In 1937, she was arrested along with her husband. Shukriyya was sentenced to eight years of exile at the Akmolinsk Camp of Wives of Traitors to the Motherland in modern-day northern Kazakhstan. She was released in 1945 and acquitted in 1955 after being found innocent. Her life inspired several plays, books, and songs, as well as numerous theater performances.

== Biography ==
Shukriyya Suleyman gizi Bejanidze was born to an ethnic Adjarian noble house in 1902 in the city of Batumi, then part of the Caucasus viceroyalty of the Russian Empire, modern day Georgia. She completed her high school in Batumi and was fluent in Georgian, Ajar, Turkish and Russian.

She met Ahmad Javad in 1914 while he was living in Batumi as the secretary of the Turkish Army Aid Fund. Despite efforts to arrange a marriage through intermediaries, Shukriyya's father was against the match. As a result, Shukriyya and Ahmad Javad eloped and started a family in Ganja, modern-day Azerbaijan.

In 1920, after the April occupation, Ahmad Javad was appointed as a teacher in Qusar. Shukriyya, along with her family, moved to Xuluq, a village in Qusar. They lived there until 1922, after which they moved to Baku, the capital of the Azerbaijan Soviet Socialist Republic.

On the night of 3 June 1937, Ahmad and his wife Shukriyya were arrested with accusations of trying to spread Musavat-inspired nationalism in young Azerbaijani poets. After Ahmad Javad's arrest, Shukriyya was offered the option of divorcing Ahmad Javad and returning to her maiden surname to avoid further punishment or exile. However, she refused divorce. After being held in detention for some time as a "family member of an enemy of the people", on 9 December, she was sentenced to eight years in prison. She was sent to a labor camp, Akmolinsk Camp of Wives of Traitors to the Motherland, on 2 February 1938.

On 14 October 1945, when her prison term ended, she was released and returned to the Azerbaijan Soviet Socialist Republic. She moved to Shamkir as she had been denied permission to live in Baku. After returning from exile, she believed for several years that Ahmad Javad was still alive, making several appeals to various state authorities and the head of the USSR Council of Ministers, in an attempt to meet with him in prison. In 1955, she received the news that Ahmad Javad had been killed 18 years earlier, in 1937. She was finally acquitted in December 1955.

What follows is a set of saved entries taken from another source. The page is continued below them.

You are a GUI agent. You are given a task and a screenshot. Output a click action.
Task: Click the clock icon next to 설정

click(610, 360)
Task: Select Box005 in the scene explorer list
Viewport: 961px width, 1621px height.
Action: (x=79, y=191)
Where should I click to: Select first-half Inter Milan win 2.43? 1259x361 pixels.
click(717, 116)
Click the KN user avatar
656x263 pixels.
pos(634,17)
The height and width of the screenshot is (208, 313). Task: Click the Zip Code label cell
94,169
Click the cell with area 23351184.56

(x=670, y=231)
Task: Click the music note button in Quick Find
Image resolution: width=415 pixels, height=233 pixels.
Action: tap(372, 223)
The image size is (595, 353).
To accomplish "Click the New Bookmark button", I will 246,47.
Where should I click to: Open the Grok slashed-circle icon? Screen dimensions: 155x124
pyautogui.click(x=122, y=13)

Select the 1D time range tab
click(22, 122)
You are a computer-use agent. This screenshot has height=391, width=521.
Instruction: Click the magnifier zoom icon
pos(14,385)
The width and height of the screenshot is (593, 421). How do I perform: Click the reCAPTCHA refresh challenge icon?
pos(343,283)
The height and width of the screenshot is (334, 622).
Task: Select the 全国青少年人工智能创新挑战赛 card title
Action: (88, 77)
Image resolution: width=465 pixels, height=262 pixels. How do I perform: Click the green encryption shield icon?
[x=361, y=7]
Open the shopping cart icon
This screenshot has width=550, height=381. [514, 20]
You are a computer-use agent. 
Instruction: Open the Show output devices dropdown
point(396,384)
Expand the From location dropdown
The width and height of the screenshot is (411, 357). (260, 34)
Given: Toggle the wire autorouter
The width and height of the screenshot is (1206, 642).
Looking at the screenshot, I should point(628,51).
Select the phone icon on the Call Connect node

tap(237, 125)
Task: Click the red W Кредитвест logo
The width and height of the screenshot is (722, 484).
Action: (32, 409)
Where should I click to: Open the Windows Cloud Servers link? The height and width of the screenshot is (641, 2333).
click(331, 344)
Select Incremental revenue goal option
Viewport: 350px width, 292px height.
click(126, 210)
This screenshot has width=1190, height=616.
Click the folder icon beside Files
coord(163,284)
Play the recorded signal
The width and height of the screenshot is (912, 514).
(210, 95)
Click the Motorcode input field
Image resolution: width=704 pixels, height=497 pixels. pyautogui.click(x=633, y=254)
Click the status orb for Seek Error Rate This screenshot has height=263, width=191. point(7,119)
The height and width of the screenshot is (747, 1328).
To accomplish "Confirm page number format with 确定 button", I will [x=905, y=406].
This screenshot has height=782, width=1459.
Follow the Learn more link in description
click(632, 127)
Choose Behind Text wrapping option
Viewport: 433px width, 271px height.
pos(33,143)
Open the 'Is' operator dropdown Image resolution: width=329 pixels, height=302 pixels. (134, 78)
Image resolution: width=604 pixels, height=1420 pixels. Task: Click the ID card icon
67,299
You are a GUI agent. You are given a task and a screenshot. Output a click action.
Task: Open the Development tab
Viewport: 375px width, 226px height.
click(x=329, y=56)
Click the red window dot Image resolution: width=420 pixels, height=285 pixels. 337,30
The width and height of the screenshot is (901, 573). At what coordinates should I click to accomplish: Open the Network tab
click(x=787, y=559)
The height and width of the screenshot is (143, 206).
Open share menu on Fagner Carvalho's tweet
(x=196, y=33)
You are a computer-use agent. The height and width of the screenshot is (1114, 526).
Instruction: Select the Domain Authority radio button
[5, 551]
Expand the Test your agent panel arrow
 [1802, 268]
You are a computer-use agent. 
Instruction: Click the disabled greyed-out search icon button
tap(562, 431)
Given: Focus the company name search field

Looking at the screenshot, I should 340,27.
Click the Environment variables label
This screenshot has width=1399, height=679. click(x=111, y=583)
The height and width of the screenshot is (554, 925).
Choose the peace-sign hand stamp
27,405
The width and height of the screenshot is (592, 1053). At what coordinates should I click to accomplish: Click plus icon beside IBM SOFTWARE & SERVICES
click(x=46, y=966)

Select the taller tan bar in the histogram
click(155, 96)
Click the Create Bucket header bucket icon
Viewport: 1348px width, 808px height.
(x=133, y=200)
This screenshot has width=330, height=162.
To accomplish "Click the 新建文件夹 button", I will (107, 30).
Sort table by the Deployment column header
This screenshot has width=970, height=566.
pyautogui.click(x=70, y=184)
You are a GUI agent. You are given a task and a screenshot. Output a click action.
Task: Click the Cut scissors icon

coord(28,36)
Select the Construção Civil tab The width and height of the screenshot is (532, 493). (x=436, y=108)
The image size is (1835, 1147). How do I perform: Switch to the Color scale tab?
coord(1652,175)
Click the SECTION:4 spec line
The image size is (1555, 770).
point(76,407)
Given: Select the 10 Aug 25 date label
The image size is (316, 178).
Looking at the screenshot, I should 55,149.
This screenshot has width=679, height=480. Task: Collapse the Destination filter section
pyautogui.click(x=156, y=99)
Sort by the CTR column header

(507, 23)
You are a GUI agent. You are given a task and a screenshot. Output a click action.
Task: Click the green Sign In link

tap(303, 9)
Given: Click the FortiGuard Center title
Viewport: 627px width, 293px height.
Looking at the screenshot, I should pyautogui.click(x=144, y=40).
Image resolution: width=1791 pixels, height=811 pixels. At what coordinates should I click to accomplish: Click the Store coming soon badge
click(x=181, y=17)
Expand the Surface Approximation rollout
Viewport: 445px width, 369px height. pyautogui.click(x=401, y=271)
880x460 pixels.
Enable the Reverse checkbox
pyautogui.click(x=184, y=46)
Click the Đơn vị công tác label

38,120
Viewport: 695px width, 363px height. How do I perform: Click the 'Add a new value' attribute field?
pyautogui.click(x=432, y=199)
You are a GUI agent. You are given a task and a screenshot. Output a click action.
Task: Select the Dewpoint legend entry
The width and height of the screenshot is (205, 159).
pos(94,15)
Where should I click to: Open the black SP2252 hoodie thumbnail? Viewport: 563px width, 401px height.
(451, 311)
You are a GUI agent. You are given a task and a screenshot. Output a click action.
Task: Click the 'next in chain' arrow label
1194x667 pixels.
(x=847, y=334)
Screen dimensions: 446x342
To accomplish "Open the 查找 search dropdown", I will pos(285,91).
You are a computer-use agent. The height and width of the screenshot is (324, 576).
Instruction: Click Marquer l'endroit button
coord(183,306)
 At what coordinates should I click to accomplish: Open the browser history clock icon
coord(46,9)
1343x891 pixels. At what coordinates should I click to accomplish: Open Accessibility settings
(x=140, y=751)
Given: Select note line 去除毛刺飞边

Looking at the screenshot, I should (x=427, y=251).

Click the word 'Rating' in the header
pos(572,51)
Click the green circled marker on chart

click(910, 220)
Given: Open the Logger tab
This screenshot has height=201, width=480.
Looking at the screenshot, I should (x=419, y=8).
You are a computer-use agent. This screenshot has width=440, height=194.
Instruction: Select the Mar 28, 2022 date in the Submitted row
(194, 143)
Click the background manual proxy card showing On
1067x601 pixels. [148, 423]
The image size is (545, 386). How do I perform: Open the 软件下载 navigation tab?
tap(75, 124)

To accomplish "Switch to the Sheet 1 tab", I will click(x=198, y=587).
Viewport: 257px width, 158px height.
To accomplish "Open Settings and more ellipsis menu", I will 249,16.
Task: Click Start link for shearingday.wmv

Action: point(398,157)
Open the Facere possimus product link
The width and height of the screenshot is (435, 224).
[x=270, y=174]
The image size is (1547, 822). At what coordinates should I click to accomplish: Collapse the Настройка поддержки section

In October 1993, she died in the village of Çinarlı, in Shamkir, Azerbaijan.

== Legacy ==
In 1917, Ahmad Javad dedicated a poem titled "For my Shukriyya" (Şükriyyəm üçün) to Shukriyya. Later, Emin Sabitoglu composed music for this poem, and the song was performed by many artists under the title Şükriyyə taleyim.

In 2018, a book titled Cavad və Şükriyyə dastanı (The Story of Javad and Shukriyya) written by the author Sevinc Adalatgizi was presented.

In 2021, the author Ulviyya Tahir wrote a historical novel titled Şükriyyə taleyim about Shukriyya Akhundzada and her life in exile.

On 17 December 2022, the premiere of the play Kod adı: V. X. A. Or Kod adı: Vətən xainlərinin arvadları took place at the Azerbaijan State Youth Theater. The play focuses on the events that befell the wives of political prisoners during the Stalin repressions, including the tragic life of Shukriyya Javad.

On 30 June 2023, the premiere of the play Şükriyyə took place at the Azerbaijan State Academic National Drama Theatre. This play is based on Cavid Zeynalli's Şükriyyə and centers on Shukriyya Akhundzada's life in exile in Kazakhstan. The innovative director of the play is the Distinguished Artist of the Arts, Bahram Osmanov.

== Family ==
Her father, Süleyman Bey Bejanidze, belonged to the lineage of the noble princes of Adjara. Their ancestors hailed from the village of Zendidi, part of modern day Turkey, where the family had burial sites, properties, and ports.

Shukriyya and Ahmad Javad had five children; four sons, Niyazi, Aydın, Tuqay, Yılmaz, and one daughter, Almaz. In 1936, their daughter Almaz died at the age of 16 due to sarcoma.

After the murder of Ahmad Javad and the exile of Shukriyya Akhundzada, their two-year-old son, Yılmaz, was placed in a foster home. The 14-year-old Tuqay was sent to an orphanage intended for children in need of a strict upbringing, and the 16-year-old Aydın was sent to the Keshla prison.